Cunardo piange Anna Sala, "Giusta tra le nazioni"

Si è spenta ieri all'età di 99 anni la partigiana varesina: aveva salvato dalla violenza nazista la famiglia Nissim, che trovò rifugio in Valcuvia. Il Comune di Cunardo: «Il suo nome per sempre legato a quello della nostra comunità»

Cunardo piange Anna Sala, "Giusta tra le nazioni"

Nella giornata di ieri - giovedì 17 gennaio - è morta, all'età di 99 anni, Anna Sala, varesina, partigiana e riconosciuta nel 2000 "Giusta tra le nazioni" per aver salvato, durante l'occupazione nazista, la famiglia del rabbino capo di Padova, Paolo Nissim.

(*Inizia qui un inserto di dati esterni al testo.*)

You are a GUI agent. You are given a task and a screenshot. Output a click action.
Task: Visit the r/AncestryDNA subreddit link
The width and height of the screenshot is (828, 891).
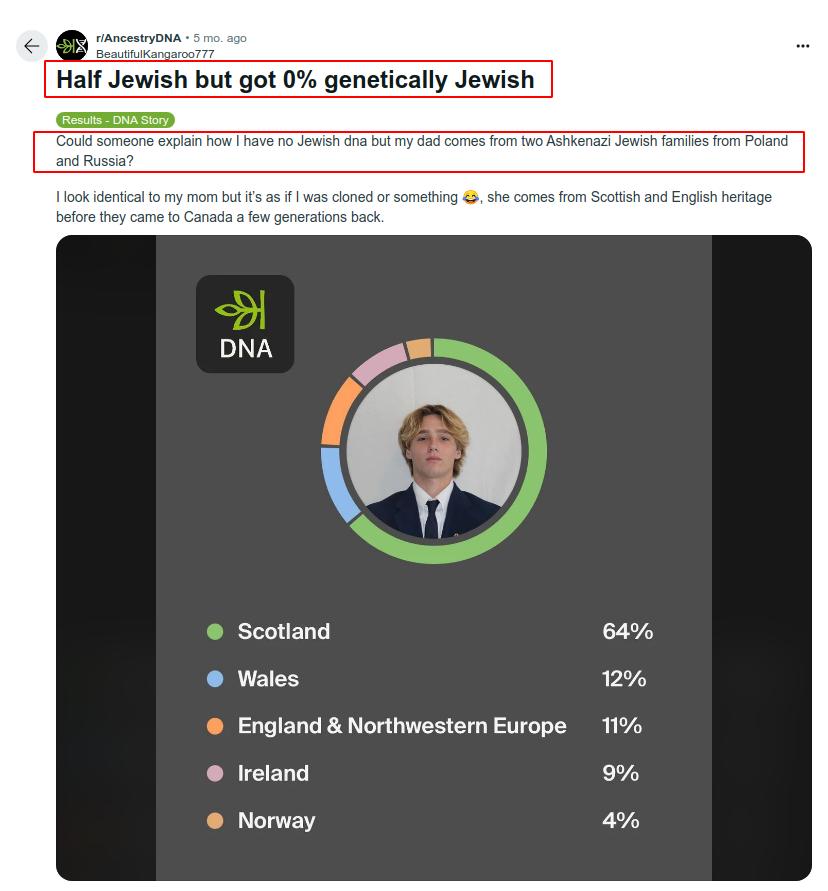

Sala sposò l’avvocato varesino Mario Gallini, che nell'aprile del 1945 fu il Vice Prefetto della Liberazione. La sua testimonianza fu preziosa per ricostruire la storia di un altro giusto delle nazioni varesino, il capo ufficio anagrafe del Comune di Varese Calogero Marrone.

Cordoglio è stato espresso dal Comune di Cunardo, dove la famiglia Nissim trovò riparo tra il 1943 e il 1945. «A nome del Consiglio Comunale di Cunardo esprimo il più profondo cordoglio per la scomparsa di Anna Sala - dichiara il presidente dell'assemblea cittadina, Paolo Bertocchi - grazie al suo coraggio dal 1943 al 1945 l'intera famiglia Nissim trovò rifugio a Cunardo, nella casa dell'ingegner De Grandi in via Roma, e riuscì a salvarsi dai rastrellamenti nazifascisti. Il suo nome rimarrà per sempre legato a quello della nostra comunità. Quella di Anna Sala è una storia che va ricordata e raccontata, rischiò lei stessa la vita e la deportazione ma non voltò mai la testa dall'altra parte».